SELECTED EXTRACT –

_ _ _ _ _ _ _

The rest of the finger from the joint near the tip, all the way back to the knuckle remained perfectly straight. (This she was able to do by putting her thumb underneath the middle section of the index finger, and bending the tip downward.)
Either she didn’t know what she was doing and it was some personal quirk. Or, we surmised it could be some finger-digital representation of disrupted personal or cosmic energy. Whatever it was, we found it hilarious and had to mimic it. At any time and for no particular reason, any one Waldo might turn to the other Waldos, hold up his index finger and bend it downward from the last joint near the tip, and declare, “You guys are a ripoff of my energy.”
Wherever and whenever the Waldos could get their hands on orange (safety or construction) traffic cones there was an opportunity. We would redirect automobile traffic or pedestrian traffic to bizarre places, weird objects, or confusing dead ends. For the Waldos, it was as much about the journey as the destination:
Any other teens that might ever do the same thing would laugh at the end result and the victim’s reaction. With the Waldos, the humor was not all about the end result, but rather about the ‘concept’ that people WILL OBEY orange cones. People don’t have to know who put them there or why they were put there, or whether they are official or not. People will just blindly obey them,...(which was funny enough).
Accounting Lessons While High
One Waldo was enlightened with new knowledge from his accounting class. After learning about FIFO first-in-first-out inventory systems, he understood that he could get fresher milk at the supermarket by reaching for the milk cartons at the back of the refrigerator shelf. One day all of the Waldos walked into a supermarket and the Waldo with the accounting knowledge instructed the other Waldos to focus on the freshness dates ... and cleverly beat the system by reaching to the back of the milk shelf for a carton of milk. The Waldos did so. Back in the car they opened up the cartons and started drinking, only to find that they were drinking Half and Half (not milk) — and humbled for being a little too smug with their superior knowledge of accounting.
Piano Bar Victory
The Waldos were wandering around San Francisco’s Union Square District one night...a district of hotels, restaurants, shopping, bars, and tourists. Standing in the doorway of a piano bar, we watched the piano player running his game-contest of Stump the Piano Player. In this game, the piano player challenges customers to name a song that he doesn’t know. If somebody can come up with one that he doesn’t know, then that person gets all the money in the tip jar sitting on top of the piano. The piano player kept bragging about how he would never get beaten by anybody, and that he was some kind of “State champion” at the game.
A dollar short and with an eye on the tip jar full of dollar bills, one Waldo raised his hand and said he “has a song the piano player would not know.” The name of the song was “Ein Keloheinu.”
The piano player was then totally flabbergasted as the contest-winning Waldos walked away with the tip jar proceeds. Unless he was of the Jewish faith, it was unlikely that the piano player would know the song ‘Ein Keloheinu’, ... a closing hymn at synagogues.
As they were walking away, the defeated piano player asked the Waldos for the derivation and meaning of ‘Ein Keloheinu’. The Waldos said that it was “an Irish song”, and that it means, “Crab Cocktail”.... “a song to sing the praises of crab cocktails.”
Emergency Room Finale
Late at night going into early morning, after various adventures, the Waldos did not want to end their evening and just go home. Sometimes, the very last stop of the evening was the check-in/waiting room for the emergency room at Marin General Hospital. If a situation wasn’t too serious, we would amuse and crack up the patients by joking about, or even wildly overreacting to, their injuries. The Waldos usually had them in stitches before they would get their stitches.

_ _ _ _ _ _ _

Data records –
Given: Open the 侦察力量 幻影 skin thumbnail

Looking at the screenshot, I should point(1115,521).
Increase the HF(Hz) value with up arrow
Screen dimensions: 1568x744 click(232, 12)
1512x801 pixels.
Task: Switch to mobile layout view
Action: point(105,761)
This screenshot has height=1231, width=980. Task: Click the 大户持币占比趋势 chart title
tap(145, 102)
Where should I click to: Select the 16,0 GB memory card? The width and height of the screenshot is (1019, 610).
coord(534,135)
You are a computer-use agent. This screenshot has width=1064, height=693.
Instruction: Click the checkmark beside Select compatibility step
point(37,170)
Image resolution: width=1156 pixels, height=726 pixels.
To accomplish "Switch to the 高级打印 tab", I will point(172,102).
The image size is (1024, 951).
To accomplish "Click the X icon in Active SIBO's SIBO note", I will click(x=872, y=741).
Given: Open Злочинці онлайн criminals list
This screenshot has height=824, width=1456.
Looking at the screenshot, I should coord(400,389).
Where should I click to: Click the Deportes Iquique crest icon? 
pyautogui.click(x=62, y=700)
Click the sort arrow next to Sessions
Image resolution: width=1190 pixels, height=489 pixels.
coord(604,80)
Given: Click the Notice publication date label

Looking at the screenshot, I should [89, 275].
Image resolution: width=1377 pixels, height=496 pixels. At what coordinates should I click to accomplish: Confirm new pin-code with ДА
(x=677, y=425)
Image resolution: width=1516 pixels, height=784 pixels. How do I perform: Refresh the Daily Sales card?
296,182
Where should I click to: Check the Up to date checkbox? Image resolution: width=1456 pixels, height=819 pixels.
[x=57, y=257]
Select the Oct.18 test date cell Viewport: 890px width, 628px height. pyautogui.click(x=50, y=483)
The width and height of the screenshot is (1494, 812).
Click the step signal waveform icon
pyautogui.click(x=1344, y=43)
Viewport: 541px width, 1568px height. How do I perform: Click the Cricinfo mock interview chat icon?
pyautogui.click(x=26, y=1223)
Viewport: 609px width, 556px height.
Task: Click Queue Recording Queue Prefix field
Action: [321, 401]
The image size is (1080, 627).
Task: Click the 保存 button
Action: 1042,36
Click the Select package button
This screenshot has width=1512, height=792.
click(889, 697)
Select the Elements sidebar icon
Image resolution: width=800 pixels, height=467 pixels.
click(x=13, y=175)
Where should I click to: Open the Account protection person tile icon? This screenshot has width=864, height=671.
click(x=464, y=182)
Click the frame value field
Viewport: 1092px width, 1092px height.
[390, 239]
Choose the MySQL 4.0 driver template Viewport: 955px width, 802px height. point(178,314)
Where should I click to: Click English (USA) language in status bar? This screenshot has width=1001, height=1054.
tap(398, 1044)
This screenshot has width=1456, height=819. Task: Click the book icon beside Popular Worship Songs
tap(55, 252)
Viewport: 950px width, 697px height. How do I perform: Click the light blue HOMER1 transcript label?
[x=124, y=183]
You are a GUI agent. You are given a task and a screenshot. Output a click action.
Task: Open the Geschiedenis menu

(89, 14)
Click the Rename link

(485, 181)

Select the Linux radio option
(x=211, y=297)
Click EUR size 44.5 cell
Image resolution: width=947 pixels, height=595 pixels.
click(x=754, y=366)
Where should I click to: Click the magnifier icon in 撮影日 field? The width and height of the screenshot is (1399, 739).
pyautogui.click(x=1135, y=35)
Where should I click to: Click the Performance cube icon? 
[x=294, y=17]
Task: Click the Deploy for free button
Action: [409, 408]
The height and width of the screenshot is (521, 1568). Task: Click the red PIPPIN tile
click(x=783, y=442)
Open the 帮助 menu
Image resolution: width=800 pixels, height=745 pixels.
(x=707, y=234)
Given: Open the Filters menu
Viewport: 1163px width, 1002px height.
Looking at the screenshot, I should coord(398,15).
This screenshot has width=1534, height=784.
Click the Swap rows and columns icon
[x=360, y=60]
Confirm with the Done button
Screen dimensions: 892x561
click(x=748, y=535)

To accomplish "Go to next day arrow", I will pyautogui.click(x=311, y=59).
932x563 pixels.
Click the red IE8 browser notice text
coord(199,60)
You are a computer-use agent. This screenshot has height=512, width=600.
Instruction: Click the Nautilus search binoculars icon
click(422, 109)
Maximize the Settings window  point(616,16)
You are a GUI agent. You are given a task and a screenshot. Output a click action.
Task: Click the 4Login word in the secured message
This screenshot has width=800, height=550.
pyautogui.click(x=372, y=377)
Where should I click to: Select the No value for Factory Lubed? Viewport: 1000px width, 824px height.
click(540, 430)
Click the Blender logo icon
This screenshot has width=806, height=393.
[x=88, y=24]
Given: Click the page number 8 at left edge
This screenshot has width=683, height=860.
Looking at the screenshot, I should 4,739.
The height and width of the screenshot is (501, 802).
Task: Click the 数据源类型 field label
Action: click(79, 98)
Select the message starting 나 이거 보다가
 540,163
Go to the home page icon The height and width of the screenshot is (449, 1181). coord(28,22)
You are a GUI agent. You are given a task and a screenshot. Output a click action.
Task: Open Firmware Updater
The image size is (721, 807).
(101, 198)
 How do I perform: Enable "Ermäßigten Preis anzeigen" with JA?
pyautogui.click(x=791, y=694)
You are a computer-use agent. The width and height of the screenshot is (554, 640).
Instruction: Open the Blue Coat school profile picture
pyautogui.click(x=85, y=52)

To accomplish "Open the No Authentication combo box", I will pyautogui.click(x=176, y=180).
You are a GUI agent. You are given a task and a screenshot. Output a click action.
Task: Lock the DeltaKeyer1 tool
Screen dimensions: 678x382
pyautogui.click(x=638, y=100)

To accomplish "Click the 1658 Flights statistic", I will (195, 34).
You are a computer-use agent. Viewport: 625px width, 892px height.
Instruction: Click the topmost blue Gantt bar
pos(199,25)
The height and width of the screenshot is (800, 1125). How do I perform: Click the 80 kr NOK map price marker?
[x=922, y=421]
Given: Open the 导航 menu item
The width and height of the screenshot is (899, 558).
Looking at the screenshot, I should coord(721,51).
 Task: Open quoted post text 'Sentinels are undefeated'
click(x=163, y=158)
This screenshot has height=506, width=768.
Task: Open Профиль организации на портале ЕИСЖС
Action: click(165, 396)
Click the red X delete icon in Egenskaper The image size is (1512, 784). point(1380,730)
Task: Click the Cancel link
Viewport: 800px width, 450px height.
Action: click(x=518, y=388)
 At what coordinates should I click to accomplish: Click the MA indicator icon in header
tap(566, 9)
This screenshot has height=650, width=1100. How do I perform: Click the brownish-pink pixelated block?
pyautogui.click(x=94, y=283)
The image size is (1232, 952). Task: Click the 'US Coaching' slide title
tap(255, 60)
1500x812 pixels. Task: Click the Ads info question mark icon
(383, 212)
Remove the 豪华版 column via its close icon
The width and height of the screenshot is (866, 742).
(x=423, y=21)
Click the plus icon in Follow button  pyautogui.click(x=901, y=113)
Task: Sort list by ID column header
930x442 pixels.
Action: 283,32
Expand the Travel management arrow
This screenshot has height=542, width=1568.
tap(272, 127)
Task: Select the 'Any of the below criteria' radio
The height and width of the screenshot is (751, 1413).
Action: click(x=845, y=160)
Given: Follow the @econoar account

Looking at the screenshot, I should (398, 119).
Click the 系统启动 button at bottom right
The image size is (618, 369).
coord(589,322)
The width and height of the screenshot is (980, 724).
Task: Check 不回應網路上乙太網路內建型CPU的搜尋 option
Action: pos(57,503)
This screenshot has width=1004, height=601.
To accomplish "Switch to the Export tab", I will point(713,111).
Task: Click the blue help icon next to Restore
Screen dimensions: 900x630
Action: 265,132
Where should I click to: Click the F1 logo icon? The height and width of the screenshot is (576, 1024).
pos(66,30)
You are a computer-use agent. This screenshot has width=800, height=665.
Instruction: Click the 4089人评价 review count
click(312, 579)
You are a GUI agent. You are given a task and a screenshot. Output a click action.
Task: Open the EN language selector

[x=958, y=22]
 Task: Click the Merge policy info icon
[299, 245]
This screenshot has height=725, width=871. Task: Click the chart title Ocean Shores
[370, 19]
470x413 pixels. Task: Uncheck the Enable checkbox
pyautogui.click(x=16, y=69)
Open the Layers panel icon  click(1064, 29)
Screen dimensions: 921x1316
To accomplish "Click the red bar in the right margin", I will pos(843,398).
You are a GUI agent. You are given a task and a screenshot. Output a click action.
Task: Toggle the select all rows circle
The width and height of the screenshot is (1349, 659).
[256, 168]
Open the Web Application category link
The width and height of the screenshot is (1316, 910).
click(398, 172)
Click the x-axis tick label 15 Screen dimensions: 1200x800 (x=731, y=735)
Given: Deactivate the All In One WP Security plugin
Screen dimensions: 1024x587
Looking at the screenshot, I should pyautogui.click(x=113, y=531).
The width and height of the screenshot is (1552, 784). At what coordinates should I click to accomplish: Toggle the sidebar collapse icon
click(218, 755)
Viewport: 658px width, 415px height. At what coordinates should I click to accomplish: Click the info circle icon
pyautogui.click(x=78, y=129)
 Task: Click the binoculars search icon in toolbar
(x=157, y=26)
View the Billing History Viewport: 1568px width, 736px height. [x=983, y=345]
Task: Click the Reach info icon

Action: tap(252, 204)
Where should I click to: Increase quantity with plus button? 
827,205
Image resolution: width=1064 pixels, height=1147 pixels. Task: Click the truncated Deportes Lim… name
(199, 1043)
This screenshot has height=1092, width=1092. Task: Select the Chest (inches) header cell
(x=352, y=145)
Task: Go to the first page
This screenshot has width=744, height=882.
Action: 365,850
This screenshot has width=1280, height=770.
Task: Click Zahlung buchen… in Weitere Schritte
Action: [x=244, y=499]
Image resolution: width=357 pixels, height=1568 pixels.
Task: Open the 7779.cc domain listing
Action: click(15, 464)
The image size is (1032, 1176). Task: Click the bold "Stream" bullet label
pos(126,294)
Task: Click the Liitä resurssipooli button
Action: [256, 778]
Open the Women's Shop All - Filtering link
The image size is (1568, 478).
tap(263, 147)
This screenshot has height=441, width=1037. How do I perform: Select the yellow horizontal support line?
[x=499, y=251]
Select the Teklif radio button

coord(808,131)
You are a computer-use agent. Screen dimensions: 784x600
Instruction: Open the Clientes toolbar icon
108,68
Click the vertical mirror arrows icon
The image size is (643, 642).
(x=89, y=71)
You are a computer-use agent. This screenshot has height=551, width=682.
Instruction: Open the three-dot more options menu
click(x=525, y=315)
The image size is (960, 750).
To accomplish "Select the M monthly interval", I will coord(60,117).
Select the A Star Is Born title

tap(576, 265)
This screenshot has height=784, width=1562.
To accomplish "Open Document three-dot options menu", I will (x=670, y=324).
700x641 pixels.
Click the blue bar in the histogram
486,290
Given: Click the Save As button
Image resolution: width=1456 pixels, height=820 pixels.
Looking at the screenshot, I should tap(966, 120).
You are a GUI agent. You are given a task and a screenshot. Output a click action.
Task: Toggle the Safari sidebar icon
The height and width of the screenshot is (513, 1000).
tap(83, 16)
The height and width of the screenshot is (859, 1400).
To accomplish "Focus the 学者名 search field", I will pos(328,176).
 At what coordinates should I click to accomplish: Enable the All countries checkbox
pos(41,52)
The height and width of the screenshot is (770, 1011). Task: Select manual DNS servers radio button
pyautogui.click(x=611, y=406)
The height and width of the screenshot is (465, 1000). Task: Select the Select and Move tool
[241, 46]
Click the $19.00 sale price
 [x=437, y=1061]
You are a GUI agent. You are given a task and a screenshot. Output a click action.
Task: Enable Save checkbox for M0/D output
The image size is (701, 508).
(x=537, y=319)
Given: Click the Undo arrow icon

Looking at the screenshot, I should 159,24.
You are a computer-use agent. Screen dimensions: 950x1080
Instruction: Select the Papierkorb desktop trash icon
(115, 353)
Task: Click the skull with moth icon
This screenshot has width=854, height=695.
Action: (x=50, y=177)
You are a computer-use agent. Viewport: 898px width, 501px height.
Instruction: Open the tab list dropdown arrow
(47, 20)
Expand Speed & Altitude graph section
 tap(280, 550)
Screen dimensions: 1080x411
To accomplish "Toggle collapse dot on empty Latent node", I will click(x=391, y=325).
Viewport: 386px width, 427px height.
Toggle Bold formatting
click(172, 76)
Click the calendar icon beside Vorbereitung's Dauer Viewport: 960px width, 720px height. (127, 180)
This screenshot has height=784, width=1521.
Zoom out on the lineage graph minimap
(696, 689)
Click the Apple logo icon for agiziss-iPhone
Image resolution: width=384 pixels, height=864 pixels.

_ _ _ _ _ _ _

THE PROBLEM –
In the Waldos piece, substitute "tip basket" for "tip jar" and write out everything from "Piano Bar Victory" down to "at the game.".

ANSWER SPACE –
Piano Bar Victory
The Waldos were wandering around San Francisco’s Union Square District one night...a district of hotels, restaurants, shopping, bars, and tourists. Standing in the doorway of a piano bar, we watched the piano player running his game-contest of Stump the Piano Player. In this game, the piano player challenges customers to name a song that he doesn’t know. If somebody can come up with one that he doesn’t know, then that person gets all the money in the tip basket sitting on top of the piano. The piano player kept bragging about how he would never get beaten by anybody, and that he was some kind of “State champion” at the game.